Now halfway through a planned cycling journey from Colorado to Alaska, Jason Talamonti  has dealt with broken chains, lingering left knee pain  and countless ascents and descents through Wyoming and Montana in an effort to raise funds for the Alzheimer’s Association.

“Without a doubt, the kindness and generosity of total strangers is what keeps me going,” Talamonti, a Willowbrook native and Hinsdale Central High School graduate said recently via email. “I started cycling to help fight Alzheimer’s,”“I keep cycling for those I meet on the way.”

Talamonti was recently reached while camping out behind a bar in the Canadian town of Twin Butte, Alberta. He has about 1,600 miles to go on his epic journey.

“Every day we have people drive by honking with their thumbs up cheering us on,” he wrote in a blog post.

“No matter where we stop, we end up having a conversation with someone. Adventures, such as this, are the great age equalizers. Years, decades, generations hold no barriers. We sit around with new friends from other states and countries, different ages and religions. Everyone enjoying each other’s tales of the road.  We all have a story to tell. It just takes somebody to listen.”

He wrote that one day “a woman stopped and handed us chocolate bars and pretzels because she thought we might be hungry.  At the top of Logan Pass we met two cyclists who later treated us to the best breakfast we’ve had all trip.”
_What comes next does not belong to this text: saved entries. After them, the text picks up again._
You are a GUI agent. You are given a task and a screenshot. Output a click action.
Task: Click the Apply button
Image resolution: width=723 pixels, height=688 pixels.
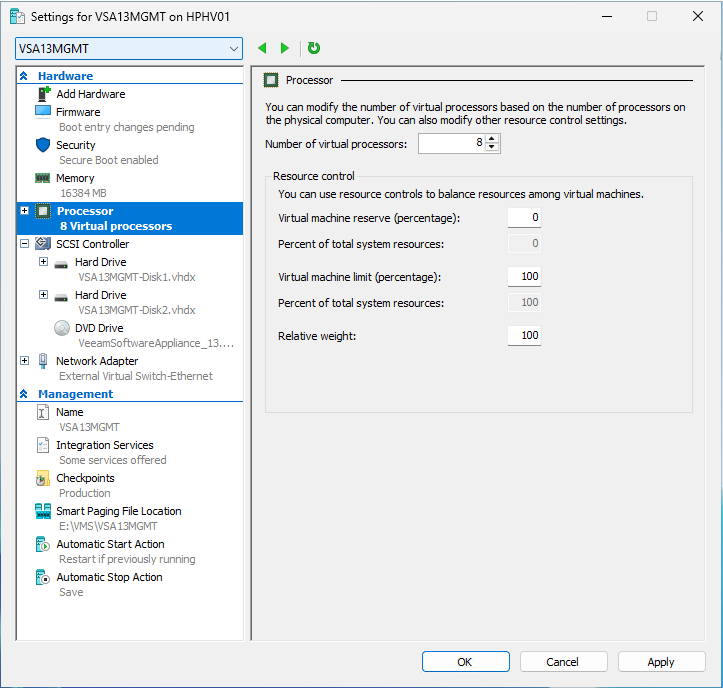[661, 662]
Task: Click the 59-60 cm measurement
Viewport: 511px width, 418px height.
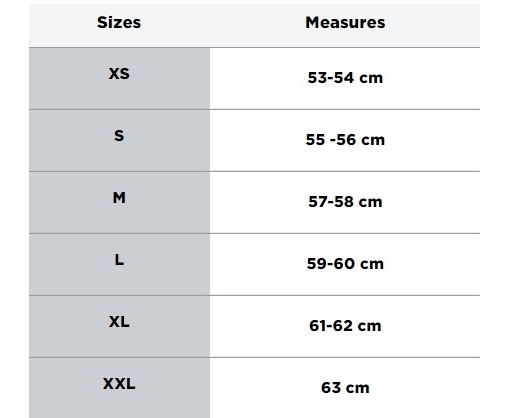Action: (345, 264)
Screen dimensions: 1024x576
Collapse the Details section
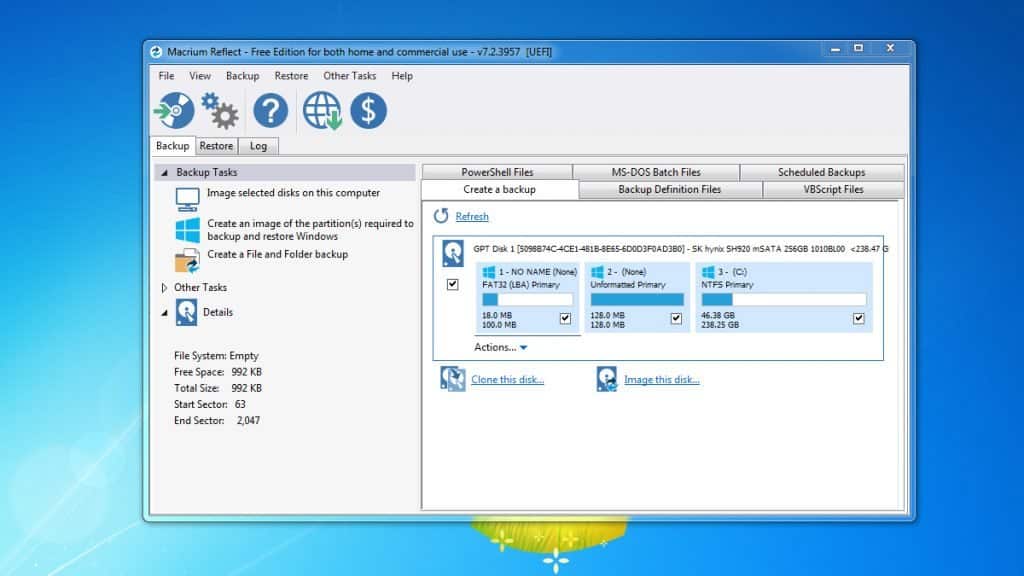[165, 312]
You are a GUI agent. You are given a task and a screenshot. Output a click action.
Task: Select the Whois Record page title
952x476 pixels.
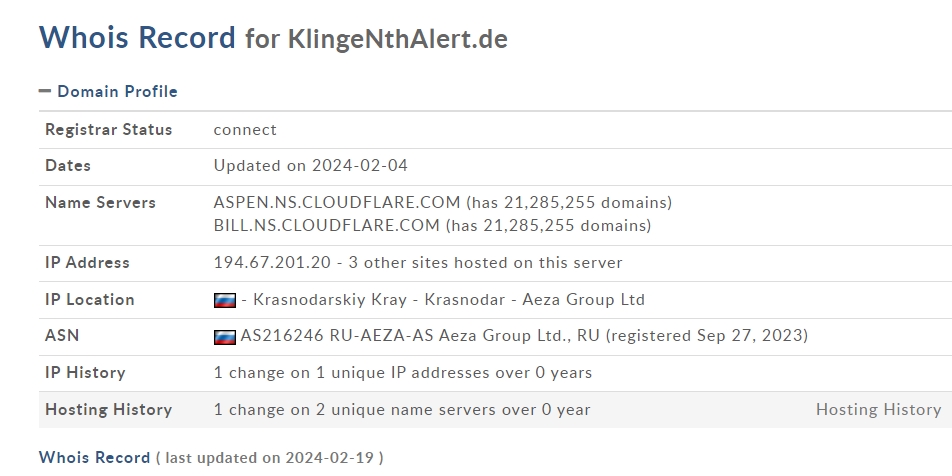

Jason Talamonti stops at the U.S.-Canadian border during his Alzheimer’s awareness and fundraising drive with friend Eric Landry. (Photo courtesy Jason Talamonti)

Unconventional treks are nothing new for Talamonti.

He has also walked across Portugal and Spain, drove the entire length of the legendary U.S. Route 66 and kayaked the Mississippi River from source to sea.

His current journey is focused on raising awareness and money for the Alzheimer’s Association.

Along for the trip is college friend, Eric Landry.  The two met while they were students at the University of Colorado.

“We have seen each other at our very best and at our worst while paddling the Mississippi River,” he wrote.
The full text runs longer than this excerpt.